▸ **TASK BRIEF**
Find each line in the listing below that contains the word "button" and copy those lines.

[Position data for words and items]
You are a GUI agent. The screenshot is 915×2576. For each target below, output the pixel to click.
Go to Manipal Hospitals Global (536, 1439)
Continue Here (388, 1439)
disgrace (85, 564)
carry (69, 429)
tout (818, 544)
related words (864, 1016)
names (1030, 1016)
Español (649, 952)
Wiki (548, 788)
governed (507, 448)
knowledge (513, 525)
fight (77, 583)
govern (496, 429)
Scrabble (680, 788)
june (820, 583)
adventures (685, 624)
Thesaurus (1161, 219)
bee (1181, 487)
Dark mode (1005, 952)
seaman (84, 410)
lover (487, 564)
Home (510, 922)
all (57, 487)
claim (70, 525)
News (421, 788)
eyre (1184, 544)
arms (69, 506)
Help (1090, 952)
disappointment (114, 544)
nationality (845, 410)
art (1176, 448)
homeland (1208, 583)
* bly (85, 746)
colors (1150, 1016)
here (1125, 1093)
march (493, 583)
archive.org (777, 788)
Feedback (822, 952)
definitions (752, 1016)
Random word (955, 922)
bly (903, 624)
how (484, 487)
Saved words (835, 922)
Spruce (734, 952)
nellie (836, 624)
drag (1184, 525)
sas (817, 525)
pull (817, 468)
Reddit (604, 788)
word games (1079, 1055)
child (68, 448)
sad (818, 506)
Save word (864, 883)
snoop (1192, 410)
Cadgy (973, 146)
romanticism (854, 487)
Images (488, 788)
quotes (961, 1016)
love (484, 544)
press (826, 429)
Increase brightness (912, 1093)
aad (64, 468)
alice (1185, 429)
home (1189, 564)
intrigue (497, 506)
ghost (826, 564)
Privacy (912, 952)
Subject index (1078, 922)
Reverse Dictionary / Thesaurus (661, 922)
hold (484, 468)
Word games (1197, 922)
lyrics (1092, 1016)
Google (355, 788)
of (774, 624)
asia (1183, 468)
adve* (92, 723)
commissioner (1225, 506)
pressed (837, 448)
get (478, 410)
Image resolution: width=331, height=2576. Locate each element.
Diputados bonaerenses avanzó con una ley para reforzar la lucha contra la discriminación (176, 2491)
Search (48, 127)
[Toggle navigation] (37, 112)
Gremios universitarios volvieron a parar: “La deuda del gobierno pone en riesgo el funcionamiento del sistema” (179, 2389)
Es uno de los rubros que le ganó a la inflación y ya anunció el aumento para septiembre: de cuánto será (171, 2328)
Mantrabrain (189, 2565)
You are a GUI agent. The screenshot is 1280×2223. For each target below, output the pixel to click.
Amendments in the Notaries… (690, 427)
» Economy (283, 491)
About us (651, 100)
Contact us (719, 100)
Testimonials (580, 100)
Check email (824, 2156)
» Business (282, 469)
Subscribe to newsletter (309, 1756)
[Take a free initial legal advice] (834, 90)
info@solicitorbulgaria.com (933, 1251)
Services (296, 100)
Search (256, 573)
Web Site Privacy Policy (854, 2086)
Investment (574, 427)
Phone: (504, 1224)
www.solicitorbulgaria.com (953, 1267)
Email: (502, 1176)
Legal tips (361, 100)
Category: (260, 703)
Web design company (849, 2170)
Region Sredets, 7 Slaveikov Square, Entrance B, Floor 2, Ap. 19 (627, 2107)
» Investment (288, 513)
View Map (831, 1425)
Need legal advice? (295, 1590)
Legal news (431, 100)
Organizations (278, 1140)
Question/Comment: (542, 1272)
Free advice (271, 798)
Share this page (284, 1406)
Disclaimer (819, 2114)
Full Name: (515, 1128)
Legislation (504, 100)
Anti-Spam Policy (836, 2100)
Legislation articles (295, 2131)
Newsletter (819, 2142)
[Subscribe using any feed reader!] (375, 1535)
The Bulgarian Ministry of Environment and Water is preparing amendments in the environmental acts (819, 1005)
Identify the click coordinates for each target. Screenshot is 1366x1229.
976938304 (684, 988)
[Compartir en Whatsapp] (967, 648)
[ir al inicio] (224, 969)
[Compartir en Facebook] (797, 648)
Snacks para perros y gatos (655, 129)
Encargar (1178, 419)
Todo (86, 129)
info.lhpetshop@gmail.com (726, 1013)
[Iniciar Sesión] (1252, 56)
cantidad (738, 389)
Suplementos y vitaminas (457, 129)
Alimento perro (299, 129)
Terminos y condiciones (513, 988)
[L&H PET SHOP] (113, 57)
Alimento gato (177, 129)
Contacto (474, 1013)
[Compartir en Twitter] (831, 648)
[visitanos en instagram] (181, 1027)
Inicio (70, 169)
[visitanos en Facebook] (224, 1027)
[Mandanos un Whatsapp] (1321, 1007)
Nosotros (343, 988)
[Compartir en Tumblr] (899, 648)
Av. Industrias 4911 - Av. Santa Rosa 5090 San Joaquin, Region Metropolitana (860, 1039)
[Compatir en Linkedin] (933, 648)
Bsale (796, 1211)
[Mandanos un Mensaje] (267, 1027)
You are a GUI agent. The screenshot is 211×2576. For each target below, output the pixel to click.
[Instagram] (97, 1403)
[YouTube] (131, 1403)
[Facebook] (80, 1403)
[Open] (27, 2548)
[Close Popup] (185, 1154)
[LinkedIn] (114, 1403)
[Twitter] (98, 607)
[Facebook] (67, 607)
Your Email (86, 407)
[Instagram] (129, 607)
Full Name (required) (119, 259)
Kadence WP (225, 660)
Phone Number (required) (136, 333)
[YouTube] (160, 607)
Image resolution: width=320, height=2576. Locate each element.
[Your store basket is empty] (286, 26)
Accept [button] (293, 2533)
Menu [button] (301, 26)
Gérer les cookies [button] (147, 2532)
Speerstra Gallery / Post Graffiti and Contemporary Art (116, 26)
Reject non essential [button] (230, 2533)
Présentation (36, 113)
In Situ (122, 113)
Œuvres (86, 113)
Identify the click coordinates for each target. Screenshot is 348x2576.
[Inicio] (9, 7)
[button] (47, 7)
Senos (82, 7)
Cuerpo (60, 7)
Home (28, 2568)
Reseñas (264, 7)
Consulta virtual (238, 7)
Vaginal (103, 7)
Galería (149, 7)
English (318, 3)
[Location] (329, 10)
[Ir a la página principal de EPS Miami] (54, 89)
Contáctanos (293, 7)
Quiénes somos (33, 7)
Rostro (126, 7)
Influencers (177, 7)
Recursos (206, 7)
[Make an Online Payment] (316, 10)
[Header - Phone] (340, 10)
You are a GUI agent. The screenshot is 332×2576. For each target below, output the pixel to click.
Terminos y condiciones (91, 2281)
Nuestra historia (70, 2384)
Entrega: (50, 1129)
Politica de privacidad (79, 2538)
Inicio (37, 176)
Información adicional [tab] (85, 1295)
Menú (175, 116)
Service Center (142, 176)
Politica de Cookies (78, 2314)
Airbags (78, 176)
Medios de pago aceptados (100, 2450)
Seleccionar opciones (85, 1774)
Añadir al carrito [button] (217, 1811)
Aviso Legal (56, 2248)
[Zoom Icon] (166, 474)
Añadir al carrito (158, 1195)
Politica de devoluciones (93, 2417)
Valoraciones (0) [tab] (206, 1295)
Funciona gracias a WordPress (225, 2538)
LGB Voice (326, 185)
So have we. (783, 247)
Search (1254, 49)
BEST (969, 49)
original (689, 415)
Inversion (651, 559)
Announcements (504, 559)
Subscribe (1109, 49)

▸ **TASK RESPONSE**
Accept [button] (293, 2533)
Menu [button] (301, 26)
Gérer les cookies [button] (147, 2532)
Reject non essential [button] (230, 2533)
[button] (47, 7)
Añadir al carrito [button] (217, 1811)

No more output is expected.